- DIRECTION
Reproduce the following lines verbatim, preserving every character and line break.
-*-*-
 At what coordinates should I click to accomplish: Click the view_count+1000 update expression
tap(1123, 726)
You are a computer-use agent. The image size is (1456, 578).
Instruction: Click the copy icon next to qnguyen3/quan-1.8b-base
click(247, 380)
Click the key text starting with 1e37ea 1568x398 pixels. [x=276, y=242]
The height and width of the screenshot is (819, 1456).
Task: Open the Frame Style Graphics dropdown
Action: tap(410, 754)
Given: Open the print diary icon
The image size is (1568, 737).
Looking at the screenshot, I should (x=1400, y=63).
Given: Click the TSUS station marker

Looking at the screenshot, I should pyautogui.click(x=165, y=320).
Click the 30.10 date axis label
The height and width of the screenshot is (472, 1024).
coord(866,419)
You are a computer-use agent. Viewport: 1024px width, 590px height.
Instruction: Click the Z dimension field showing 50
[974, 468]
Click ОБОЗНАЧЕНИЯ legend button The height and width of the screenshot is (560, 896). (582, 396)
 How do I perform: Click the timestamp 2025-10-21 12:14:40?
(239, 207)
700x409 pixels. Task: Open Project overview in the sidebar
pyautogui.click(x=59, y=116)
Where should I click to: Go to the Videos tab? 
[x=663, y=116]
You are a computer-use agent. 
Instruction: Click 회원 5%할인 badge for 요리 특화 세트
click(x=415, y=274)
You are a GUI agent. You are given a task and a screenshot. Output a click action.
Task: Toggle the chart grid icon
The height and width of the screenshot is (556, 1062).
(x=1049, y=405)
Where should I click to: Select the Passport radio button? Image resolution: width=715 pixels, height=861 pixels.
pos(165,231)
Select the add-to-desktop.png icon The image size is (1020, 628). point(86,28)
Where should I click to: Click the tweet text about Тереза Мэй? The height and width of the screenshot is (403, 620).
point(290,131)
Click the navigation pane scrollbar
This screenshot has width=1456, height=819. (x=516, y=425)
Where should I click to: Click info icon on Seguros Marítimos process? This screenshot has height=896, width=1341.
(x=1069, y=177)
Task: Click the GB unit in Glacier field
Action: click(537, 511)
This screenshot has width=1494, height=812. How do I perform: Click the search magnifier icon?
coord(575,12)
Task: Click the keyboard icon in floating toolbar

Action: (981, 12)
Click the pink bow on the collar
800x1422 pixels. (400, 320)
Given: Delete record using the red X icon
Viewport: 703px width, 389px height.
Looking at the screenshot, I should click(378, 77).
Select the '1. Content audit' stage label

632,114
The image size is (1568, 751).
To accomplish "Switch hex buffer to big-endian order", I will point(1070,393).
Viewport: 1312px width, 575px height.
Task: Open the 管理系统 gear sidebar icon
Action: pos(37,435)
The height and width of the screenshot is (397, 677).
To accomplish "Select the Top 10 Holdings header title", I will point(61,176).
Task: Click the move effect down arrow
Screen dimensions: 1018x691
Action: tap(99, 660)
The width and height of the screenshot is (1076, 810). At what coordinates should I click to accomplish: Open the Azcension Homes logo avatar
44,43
-*-*-
- FULL SOLUTION
 At what coordinates should I click to accomplish: Click the view_count+1000 update expression
tap(1123, 726)
You are a computer-use agent. The image size is (1456, 578).
Instruction: Click the copy icon next to qnguyen3/quan-1.8b-base
click(247, 380)
Click the key text starting with 1e37ea 1568x398 pixels. [x=276, y=242]
The height and width of the screenshot is (819, 1456).
Task: Open the Frame Style Graphics dropdown
Action: tap(410, 754)
Given: Open the print diary icon
The image size is (1568, 737).
Looking at the screenshot, I should (x=1400, y=63).
Given: Click the TSUS station marker

Looking at the screenshot, I should pyautogui.click(x=165, y=320).
Click the 30.10 date axis label
The height and width of the screenshot is (472, 1024).
coord(866,419)
You are a computer-use agent. Viewport: 1024px width, 590px height.
Instruction: Click the Z dimension field showing 50
[974, 468]
Click ОБОЗНАЧЕНИЯ legend button The height and width of the screenshot is (560, 896). (582, 396)
 How do I perform: Click the timestamp 2025-10-21 12:14:40?
(239, 207)
700x409 pixels. Task: Open Project overview in the sidebar
pyautogui.click(x=59, y=116)
Where should I click to: Go to the Videos tab? 
[x=663, y=116]
You are a computer-use agent. 
Instruction: Click 회원 5%할인 badge for 요리 특화 세트
click(x=415, y=274)
You are a GUI agent. You are given a task and a screenshot. Output a click action.
Task: Toggle the chart grid icon
The height and width of the screenshot is (556, 1062).
(x=1049, y=405)
Where should I click to: Select the Passport radio button? Image resolution: width=715 pixels, height=861 pixels.
pos(165,231)
Select the add-to-desktop.png icon The image size is (1020, 628). point(86,28)
Where should I click to: Click the tweet text about Тереза Мэй? The height and width of the screenshot is (403, 620).
point(290,131)
Click the navigation pane scrollbar
This screenshot has width=1456, height=819. (x=516, y=425)
Where should I click to: Click info icon on Seguros Marítimos process? This screenshot has height=896, width=1341.
(x=1069, y=177)
Task: Click the GB unit in Glacier field
Action: click(537, 511)
This screenshot has width=1494, height=812. How do I perform: Click the search magnifier icon?
coord(575,12)
Task: Click the keyboard icon in floating toolbar

Action: (981, 12)
Click the pink bow on the collar
800x1422 pixels. (400, 320)
Given: Delete record using the red X icon
Viewport: 703px width, 389px height.
Looking at the screenshot, I should click(378, 77).
Select the '1. Content audit' stage label

632,114
The image size is (1568, 751).
To accomplish "Switch hex buffer to big-endian order", I will point(1070,393).
Viewport: 1312px width, 575px height.
Task: Open the 管理系统 gear sidebar icon
Action: pos(37,435)
The height and width of the screenshot is (397, 677).
To accomplish "Select the Top 10 Holdings header title", I will point(61,176).
Task: Click the move effect down arrow
Screen dimensions: 1018x691
Action: tap(99, 660)
The width and height of the screenshot is (1076, 810). At what coordinates should I click to accomplish: Open the Azcension Homes logo avatar
44,43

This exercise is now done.